A Valuation Variety Pack!

Before sitting down to write this article I had a dilemma, a good one, there were so many things that I could write about I couldn’t decide which one to focus on.  Then it came to me; why not throw out some quick hits to stimulate, so here goes…

Shareholder/Partnership agreements?

Do you have one?  If no, why not?  If yes, is it still relevant?  I urge my clients to review their agreements on a semi-regular basis because things change and in order for your agreement to serve you it has to change as well.

Is there a valuation formula in it?  If yes, is the formula still relevant?  I frequently see formulas that dramatically over or understate the value of a business.  If your agreement is working, it should protect ALL parties and shouldn’t result in a windfall for the party that actually blows the dust off and reads the document.

Insurance?

Do you have any company owned policies for business interruption, key-person coverage or to fund a buyout upon death?  Should you have some?  Have you reviewed the amount of coverage to ensure that it is still sufficient for your business?

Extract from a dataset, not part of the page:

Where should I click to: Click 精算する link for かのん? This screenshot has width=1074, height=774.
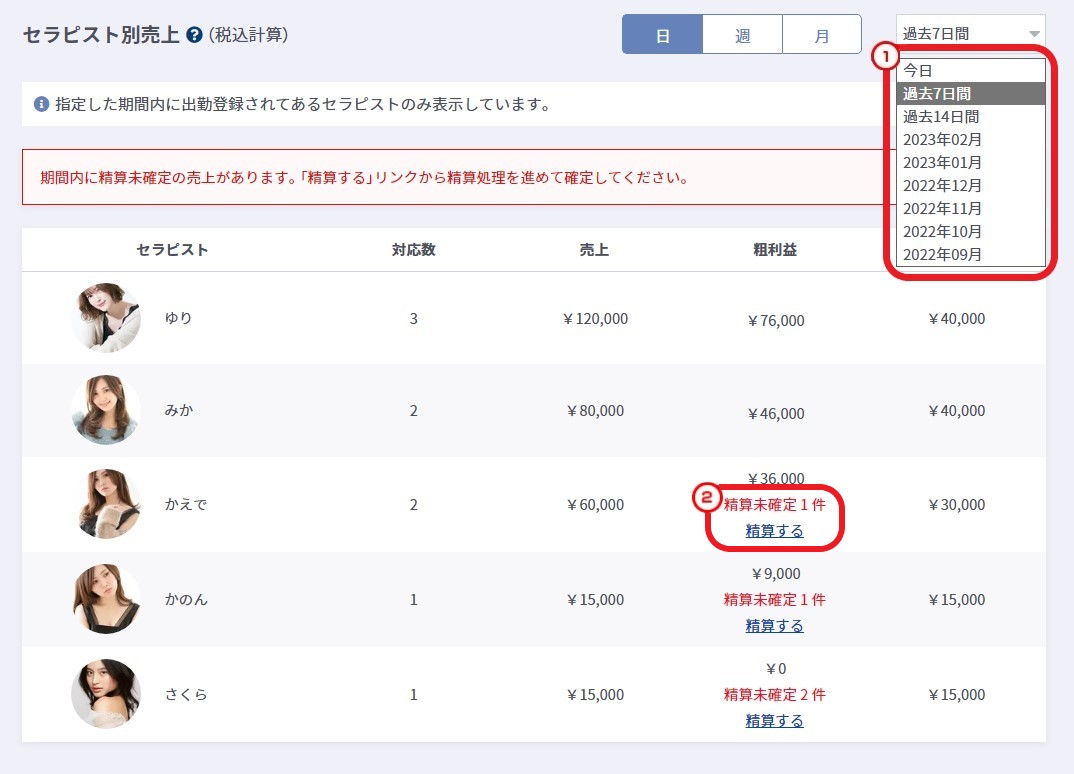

I’ve seen cases where people were very diligent in getting cross-coverage on the principles of the business only to have the coverage lag behind the growth of the company.  For example, one client had one of the principles meet with an untimely death while on vacation and because the coverage hadn’t been updated the insurance payout on death wasn’t sufficient to fund the buyout of the deceased spouse.  To say that this resulted in a difficult situation would be a gross understatement.

If you are working with your RAN ONE accountant to maximize your potential there’s a good chance that your insurance is too low – please be careful!

Personal goodwill?

What are you doing to eliminate personal goodwill?  Have you started to implement systems to make you, the business owner, redundant?  If not, you could be trapping a significant portion of the value of your business into a non-commercial form of goodwill that buyers will not pay you for.  Yes, you can attempt to transfer some of it by way of an employment contract but suffice to say you will be leaving money on the table more times than not.

 

Are you a professional service provider?  If yes, you are at the greatest risk of not getting paid what you want for your practice.

I see cases all the time where a retiring professional has an inflated idea of what their practice is worth.  There is a raft of professionals nearing the end of their careers as part of the baby boom and in a number of fields there aren’t a large number of new graduates entering the field (granted this varies from industry to industry).  If your practice is aging and not evolving with the changes that are occurring with new technologies, processes and systems you could be left behind.  The economics of supply and demand dictate that where the number of purchasers is less than the number of sellers, prices will decline.  Do you know what the current trends are in your field?  Are you working with your RAN ONE accountant to maximize the value of your practice?  Why not?

And what if the new graduate decides to forgo purchasing altogether?  The new graduate’s decision to purchase an existing practice or hang out a shingle is changing significantly.  If your geographical area includes a number of aging professionals that aren’t keeping pace with changes why would somebody pay for the customers they are going to get for free anyway? 

Art or science?

I remarked to a colleague the other day that there is no such thing as a simple valuation, and I believe that to be true.  Business valuation is more art than science, there’s no magic formula that tells us what a business is worth.  It’s not about buying the right software package to get THE answer.  It’s about understanding what drives a business, what risks a business faces, what systems and processes are in place to enable the business to carry on without the present owner’s involvement and many, many more considerations.  If you ask someone what your business is worth and the answer comes back just as quickly – be careful, be very, very careful!  For your own sake protect yourself and seek out an accredited business valuator, the price you pay for their services will pale in comparison to the cost of getting the wrong answer.